Se sucedieron en los siguientes días una serie de actos que llevaron su actividad reivindicativa a un clímax. De participar en manifestaciones y abonarse a los periódicos más revolucionarios y marginales pasó a entrar en mítines, a realizar cursos en el sindicato, a tomar parte en la vida sindical más básica, como ayudante en elecciones y otros procesos. La confianza que producía estar a su lado permitió que los responsables directos de la organización lo incluyeran en las listas electorales. Dejó el trabajo, reconociendo lo miserable que había sido su situación laboral y olfateando el aroma de un puesto más afín a sus principios en la rama pública.

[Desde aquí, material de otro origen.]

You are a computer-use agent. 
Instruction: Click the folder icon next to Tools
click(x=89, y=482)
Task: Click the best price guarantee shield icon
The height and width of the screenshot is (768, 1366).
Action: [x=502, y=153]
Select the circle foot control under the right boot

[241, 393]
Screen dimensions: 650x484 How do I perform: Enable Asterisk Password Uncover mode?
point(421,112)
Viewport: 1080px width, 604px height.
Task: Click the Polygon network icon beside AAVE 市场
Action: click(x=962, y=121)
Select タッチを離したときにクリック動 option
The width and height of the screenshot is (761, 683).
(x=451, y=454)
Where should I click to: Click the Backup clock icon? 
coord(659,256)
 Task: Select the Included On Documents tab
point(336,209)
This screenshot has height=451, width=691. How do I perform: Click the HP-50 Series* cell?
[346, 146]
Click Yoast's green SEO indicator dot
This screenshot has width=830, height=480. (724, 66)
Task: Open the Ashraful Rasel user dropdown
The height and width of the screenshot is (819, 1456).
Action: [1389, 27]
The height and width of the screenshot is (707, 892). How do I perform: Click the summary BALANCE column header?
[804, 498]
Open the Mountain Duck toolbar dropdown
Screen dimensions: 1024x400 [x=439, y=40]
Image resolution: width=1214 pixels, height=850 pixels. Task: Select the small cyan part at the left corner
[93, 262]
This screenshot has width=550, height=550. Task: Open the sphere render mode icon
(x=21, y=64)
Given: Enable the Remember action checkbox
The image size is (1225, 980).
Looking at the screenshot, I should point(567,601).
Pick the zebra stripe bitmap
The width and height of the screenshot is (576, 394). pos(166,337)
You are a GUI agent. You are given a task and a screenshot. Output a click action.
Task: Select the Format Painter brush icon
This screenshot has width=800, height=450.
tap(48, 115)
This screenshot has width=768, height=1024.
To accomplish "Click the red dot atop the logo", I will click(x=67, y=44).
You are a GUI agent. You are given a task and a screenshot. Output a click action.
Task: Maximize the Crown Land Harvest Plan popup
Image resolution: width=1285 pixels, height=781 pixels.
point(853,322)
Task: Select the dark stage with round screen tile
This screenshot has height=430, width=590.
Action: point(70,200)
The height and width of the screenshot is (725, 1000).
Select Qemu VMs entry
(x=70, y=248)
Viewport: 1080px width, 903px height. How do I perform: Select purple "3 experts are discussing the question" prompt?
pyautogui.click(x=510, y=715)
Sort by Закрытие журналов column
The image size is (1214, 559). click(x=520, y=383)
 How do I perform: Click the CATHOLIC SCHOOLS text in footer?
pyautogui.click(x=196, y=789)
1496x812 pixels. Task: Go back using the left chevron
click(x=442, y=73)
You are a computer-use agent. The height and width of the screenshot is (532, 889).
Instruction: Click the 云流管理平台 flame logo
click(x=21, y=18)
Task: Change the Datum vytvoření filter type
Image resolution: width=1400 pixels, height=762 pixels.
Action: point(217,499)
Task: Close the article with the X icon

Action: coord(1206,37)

Pese a tal escalada de poder, el señor Argile no olvidó sus raíces y continuó con lo que él llamaba "la lucha a pie de acera", encadenando diez manifestaciones en dos frenéticas semanas. Hasta que llegó la del cuatro de abril. En esa fecha los tres sindicatos más poderosos unieron fuerzas para demostrar su descontento al poder establecido. Resolvió que no podía perderse tal acontecimiento y acudió como siempre a la plaza más céntrica de la ciudad, desde la que partían casi todas, para lanzar consignas y enarbolar banderas. El fervor obrero caldeaba los ánimos de los asistentes junto a los primeros rayos del sol primaveral. Pero aunque la sensación solidaria templaba su pecho con un ardor que no mermaba, presentía que algo malo estaba a punto de ocurrir: había demasiadas personas en la plaza. Las calles no podrían contenerlas. Los medios de comunicación, y los propios recursos propagandísticos de los sindicatos habían bombardeado a la población con sus mensajes de llamada a la libertad y la exigencia de responsabilidades. Por toda respuesta, el gobierno había enviado un grupo de furgonetas de policía. 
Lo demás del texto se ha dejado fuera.